Exercise material

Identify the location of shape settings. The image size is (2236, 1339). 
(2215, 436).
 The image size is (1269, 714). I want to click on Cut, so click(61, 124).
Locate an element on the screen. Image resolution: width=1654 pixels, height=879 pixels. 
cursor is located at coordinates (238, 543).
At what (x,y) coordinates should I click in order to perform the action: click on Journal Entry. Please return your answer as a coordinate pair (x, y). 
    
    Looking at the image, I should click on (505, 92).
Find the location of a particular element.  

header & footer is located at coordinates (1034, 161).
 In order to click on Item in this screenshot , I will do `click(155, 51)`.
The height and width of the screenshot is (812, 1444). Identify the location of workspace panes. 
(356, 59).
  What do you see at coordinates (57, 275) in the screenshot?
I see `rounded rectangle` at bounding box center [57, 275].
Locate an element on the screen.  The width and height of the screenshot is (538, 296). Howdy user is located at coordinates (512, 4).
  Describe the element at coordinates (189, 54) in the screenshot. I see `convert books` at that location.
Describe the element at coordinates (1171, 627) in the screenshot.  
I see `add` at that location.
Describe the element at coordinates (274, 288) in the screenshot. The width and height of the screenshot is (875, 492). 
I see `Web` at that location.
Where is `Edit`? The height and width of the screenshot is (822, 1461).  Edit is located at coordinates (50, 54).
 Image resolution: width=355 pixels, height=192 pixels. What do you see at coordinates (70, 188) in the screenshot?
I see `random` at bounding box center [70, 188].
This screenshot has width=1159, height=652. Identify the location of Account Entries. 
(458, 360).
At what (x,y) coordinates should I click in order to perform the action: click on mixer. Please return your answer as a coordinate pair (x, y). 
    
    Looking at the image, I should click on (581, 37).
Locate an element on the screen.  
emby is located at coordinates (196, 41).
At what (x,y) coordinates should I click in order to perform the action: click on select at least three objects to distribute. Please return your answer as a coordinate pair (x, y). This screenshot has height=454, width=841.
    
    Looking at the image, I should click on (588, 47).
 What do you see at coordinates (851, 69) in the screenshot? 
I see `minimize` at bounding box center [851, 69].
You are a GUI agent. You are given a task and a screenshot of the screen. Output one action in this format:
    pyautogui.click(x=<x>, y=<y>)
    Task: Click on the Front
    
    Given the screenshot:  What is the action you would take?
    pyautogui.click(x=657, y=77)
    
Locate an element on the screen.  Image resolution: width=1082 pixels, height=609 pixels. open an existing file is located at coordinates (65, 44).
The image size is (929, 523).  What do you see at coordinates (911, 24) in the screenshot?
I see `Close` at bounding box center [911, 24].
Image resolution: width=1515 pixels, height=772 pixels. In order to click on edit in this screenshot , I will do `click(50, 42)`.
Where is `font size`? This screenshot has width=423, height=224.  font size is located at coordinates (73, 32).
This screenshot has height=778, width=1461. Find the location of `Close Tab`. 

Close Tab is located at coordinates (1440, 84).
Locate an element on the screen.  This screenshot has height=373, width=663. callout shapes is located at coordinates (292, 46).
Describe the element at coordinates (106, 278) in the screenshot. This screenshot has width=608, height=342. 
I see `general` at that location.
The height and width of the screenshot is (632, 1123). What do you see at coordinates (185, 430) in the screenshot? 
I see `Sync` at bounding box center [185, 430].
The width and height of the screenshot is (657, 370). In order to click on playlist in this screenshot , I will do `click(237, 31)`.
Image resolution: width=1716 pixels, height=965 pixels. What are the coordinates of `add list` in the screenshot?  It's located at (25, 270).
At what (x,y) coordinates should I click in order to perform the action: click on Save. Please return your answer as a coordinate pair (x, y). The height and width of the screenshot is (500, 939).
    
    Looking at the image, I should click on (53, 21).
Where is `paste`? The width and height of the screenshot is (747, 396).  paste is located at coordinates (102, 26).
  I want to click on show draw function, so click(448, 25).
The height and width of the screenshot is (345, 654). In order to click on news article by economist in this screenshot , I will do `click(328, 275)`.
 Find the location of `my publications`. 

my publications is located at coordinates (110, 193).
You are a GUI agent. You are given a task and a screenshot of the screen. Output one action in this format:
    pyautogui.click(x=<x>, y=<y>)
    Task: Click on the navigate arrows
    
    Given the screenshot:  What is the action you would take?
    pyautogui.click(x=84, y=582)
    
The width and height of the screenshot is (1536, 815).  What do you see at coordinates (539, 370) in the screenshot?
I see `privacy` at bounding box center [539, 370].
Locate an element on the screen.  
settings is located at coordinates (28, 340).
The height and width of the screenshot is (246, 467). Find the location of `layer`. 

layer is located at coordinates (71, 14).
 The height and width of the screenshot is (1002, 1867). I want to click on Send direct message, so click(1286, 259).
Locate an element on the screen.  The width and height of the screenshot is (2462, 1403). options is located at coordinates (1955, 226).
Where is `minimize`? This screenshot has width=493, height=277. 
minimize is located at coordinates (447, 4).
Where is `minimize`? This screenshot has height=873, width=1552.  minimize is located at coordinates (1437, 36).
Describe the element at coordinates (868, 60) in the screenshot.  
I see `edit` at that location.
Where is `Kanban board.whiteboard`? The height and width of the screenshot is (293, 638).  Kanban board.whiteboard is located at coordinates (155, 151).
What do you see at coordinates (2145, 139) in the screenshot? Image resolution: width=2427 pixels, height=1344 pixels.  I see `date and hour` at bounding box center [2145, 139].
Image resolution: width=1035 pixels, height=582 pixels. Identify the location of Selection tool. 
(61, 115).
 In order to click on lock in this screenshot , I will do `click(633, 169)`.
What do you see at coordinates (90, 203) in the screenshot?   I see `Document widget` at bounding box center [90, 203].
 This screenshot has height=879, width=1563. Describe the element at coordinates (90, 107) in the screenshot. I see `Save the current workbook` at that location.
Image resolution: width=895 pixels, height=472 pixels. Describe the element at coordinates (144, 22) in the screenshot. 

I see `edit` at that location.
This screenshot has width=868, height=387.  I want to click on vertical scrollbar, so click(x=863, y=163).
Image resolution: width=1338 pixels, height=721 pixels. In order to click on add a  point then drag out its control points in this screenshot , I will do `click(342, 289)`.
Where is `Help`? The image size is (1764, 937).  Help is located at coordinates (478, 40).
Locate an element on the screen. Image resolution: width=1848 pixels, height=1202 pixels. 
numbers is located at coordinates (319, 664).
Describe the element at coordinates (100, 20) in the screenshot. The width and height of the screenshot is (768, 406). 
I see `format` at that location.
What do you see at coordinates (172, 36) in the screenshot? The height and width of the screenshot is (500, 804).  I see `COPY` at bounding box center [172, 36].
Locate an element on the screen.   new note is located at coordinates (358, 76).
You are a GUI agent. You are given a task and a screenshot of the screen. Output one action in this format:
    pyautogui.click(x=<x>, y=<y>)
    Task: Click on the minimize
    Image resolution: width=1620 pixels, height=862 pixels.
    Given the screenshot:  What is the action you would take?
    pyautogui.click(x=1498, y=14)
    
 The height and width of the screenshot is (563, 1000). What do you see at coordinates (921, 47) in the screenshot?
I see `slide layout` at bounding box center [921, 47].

Exercise
Give the listing above as a JSON list of strings, with one string for each line and blank lines left out.

Reply
[
  "Identify the location of shape settings. The image size is (2236, 1339). ",
  "(2215, 436).",
  " The image size is (1269, 714). I want to click on Cut, so click(61, 124).",
  "Locate an element on the screen. Image resolution: width=1654 pixels, height=879 pixels. ",
  "cursor is located at coordinates (238, 543).",
  "At what (x,y) coordinates should I click in order to perform the action: click on Journal Entry. Please return your answer as a coordinate pair (x, y). ",
  "    Looking at the image, I should click on (505, 92).",
  "Find the location of a particular element.  ",
  "header & footer is located at coordinates (1034, 161).",
  " In order to click on Item in this screenshot , I will do `click(155, 51)`.",
  "The height and width of the screenshot is (812, 1444). Identify the location of workspace panes. ",
  "(356, 59).",
  "  What do you see at coordinates (57, 275) in the screenshot?",
  "I see `rounded rectangle` at bounding box center [57, 275].",
  "Locate an element on the screen.  The width and height of the screenshot is (538, 296). Howdy user is located at coordinates (512, 4).",
  "  Describe the element at coordinates (189, 54) in the screenshot. I see `convert books` at that location.",
  "Describe the element at coordinates (1171, 627) in the screenshot.  ",
  "I see `add` at that location.",
  "Describe the element at coordinates (274, 288) in the screenshot. The width and height of the screenshot is (875, 492). ",
  "I see `Web` at that location.",
  "Where is `Edit`? The height and width of the screenshot is (822, 1461).  Edit is located at coordinates (50, 54).",
  " Image resolution: width=355 pixels, height=192 pixels. What do you see at coordinates (70, 188) in the screenshot?",
  "I see `random` at bounding box center [70, 188].",
  "This screenshot has width=1159, height=652. Identify the location of Account Entries. ",
  "(458, 360).",
  "At what (x,y) coordinates should I click in order to perform the action: click on mixer. Please return your answer as a coordinate pair (x, y). ",
  "    Looking at the image, I should click on (581, 37).",
  "Locate an element on the screen.  ",
  "emby is located at coordinates (196, 41).",
  "At what (x,y) coordinates should I click in order to perform the action: click on select at least three objects to distribute. Please return your answer as a coordinate pair (x, y). This screenshot has height=454, width=841.",
  "    Looking at the image, I should click on (588, 47).",
  " What do you see at coordinates (851, 69) in the screenshot? ",
  "I see `minimize` at bounding box center [851, 69].",
  "You are a GUI agent. You are given a task and a screenshot of the screen. Output one action in this format:",
  "    pyautogui.click(x=<x>, y=<y>)",
  "    Task: Click on the Front",
  "    Given the screenshot:  What is the action you would take?",
  "    pyautogui.click(x=657, y=77)",
  "Locate an element on the screen.  Image resolution: width=1082 pixels, height=609 pixels. open an existing file is located at coordinates (65, 44).",
  "The image size is (929, 523).  What do you see at coordinates (911, 24) in the screenshot?",
  "I see `Close` at bounding box center [911, 24].",
  "Image resolution: width=1515 pixels, height=772 pixels. In order to click on edit in this screenshot , I will do `click(50, 42)`.",
  "Where is `font size`? This screenshot has width=423, height=224.  font size is located at coordinates (73, 32).",
  "This screenshot has height=778, width=1461. Find the location of `Close Tab`. ",
  "Close Tab is located at coordinates (1440, 84).",
  "Locate an element on the screen.  This screenshot has height=373, width=663. callout shapes is located at coordinates (292, 46).",
  "Describe the element at coordinates (106, 278) in the screenshot. This screenshot has width=608, height=342. ",
  "I see `general` at that location.",
  "The height and width of the screenshot is (632, 1123). What do you see at coordinates (185, 430) in the screenshot? ",
  "I see `Sync` at bounding box center [185, 430].",
  "The width and height of the screenshot is (657, 370). In order to click on playlist in this screenshot , I will do `click(237, 31)`.",
  "Image resolution: width=1716 pixels, height=965 pixels. What are the coordinates of `add list` in the screenshot?  It's located at (25, 270).",
  "At what (x,y) coordinates should I click in order to perform the action: click on Save. Please return your answer as a coordinate pair (x, y). The height and width of the screenshot is (500, 939).",
  "    Looking at the image, I should click on (53, 21).",
  "Where is `paste`? The width and height of the screenshot is (747, 396).  paste is located at coordinates (102, 26).",
  "  I want to click on show draw function, so click(448, 25).",
  "The height and width of the screenshot is (345, 654). In order to click on news article by economist in this screenshot , I will do `click(328, 275)`.",
  " Find the location of `my publications`. ",
  "my publications is located at coordinates (110, 193).",
  "You are a GUI agent. You are given a task and a screenshot of the screen. Output one action in this format:",
  "    pyautogui.click(x=<x>, y=<y>)",
  "    Task: Click on the navigate arrows",
  "    Given the screenshot:  What is the action you would take?",
  "    pyautogui.click(x=84, y=582)",
  "The width and height of the screenshot is (1536, 815).  What do you see at coordinates (539, 370) in the screenshot?",
  "I see `privacy` at bounding box center [539, 370].",
  "Locate an element on the screen.  ",
  "settings is located at coordinates (28, 340).",
  "The height and width of the screenshot is (246, 467). Find the location of `layer`. ",
  "layer is located at coordinates (71, 14).",
  " The height and width of the screenshot is (1002, 1867). I want to click on Send direct message, so click(1286, 259).",
  "Locate an element on the screen.  The width and height of the screenshot is (2462, 1403). options is located at coordinates (1955, 226).",
  "Where is `minimize`? This screenshot has width=493, height=277. ",
  "minimize is located at coordinates (447, 4).",
  "Where is `minimize`? This screenshot has height=873, width=1552.  minimize is located at coordinates (1437, 36).",
  "Describe the element at coordinates (868, 60) in the screenshot.  ",
  "I see `edit` at that location.",
  "Where is `Kanban board.whiteboard`? The height and width of the screenshot is (293, 638).  Kanban board.whiteboard is located at coordinates (155, 151).",
  "What do you see at coordinates (2145, 139) in the screenshot? Image resolution: width=2427 pixels, height=1344 pixels.  I see `date and hour` at bounding box center [2145, 139].",
  "Image resolution: width=1035 pixels, height=582 pixels. Identify the location of Selection tool. ",
  "(61, 115).",
  " In order to click on lock in this screenshot , I will do `click(633, 169)`.",
  "What do you see at coordinates (90, 203) in the screenshot?   I see `Document widget` at bounding box center [90, 203].",
  " This screenshot has height=879, width=1563. Describe the element at coordinates (90, 107) in the screenshot. I see `Save the current workbook` at that location.",
  "Image resolution: width=895 pixels, height=472 pixels. Describe the element at coordinates (144, 22) in the screenshot. ",
  "I see `edit` at that location.",
  "This screenshot has width=868, height=387.  I want to click on vertical scrollbar, so click(x=863, y=163).",
  "Image resolution: width=1338 pixels, height=721 pixels. In order to click on add a  point then drag out its control points in this screenshot , I will do `click(342, 289)`.",
  "Where is `Help`? The image size is (1764, 937).  Help is located at coordinates (478, 40).",
  "Locate an element on the screen. Image resolution: width=1848 pixels, height=1202 pixels. ",
  "numbers is located at coordinates (319, 664).",
  "Describe the element at coordinates (100, 20) in the screenshot. The width and height of the screenshot is (768, 406). ",
  "I see `format` at that location.",
  "What do you see at coordinates (172, 36) in the screenshot? The height and width of the screenshot is (500, 804).  I see `COPY` at bounding box center [172, 36].",
  "Locate an element on the screen.   new note is located at coordinates (358, 76).",
  "You are a GUI agent. You are given a task and a screenshot of the screen. Output one action in this format:",
  "    pyautogui.click(x=<x>, y=<y>)",
  "    Task: Click on the minimize",
  "    Image resolution: width=1620 pixels, height=862 pixels.",
  "    Given the screenshot:  What is the action you would take?",
  "    pyautogui.click(x=1498, y=14)",
  " The height and width of the screenshot is (563, 1000). What do you see at coordinates (921, 47) in the screenshot?",
  "I see `slide layout` at bounding box center [921, 47]."
]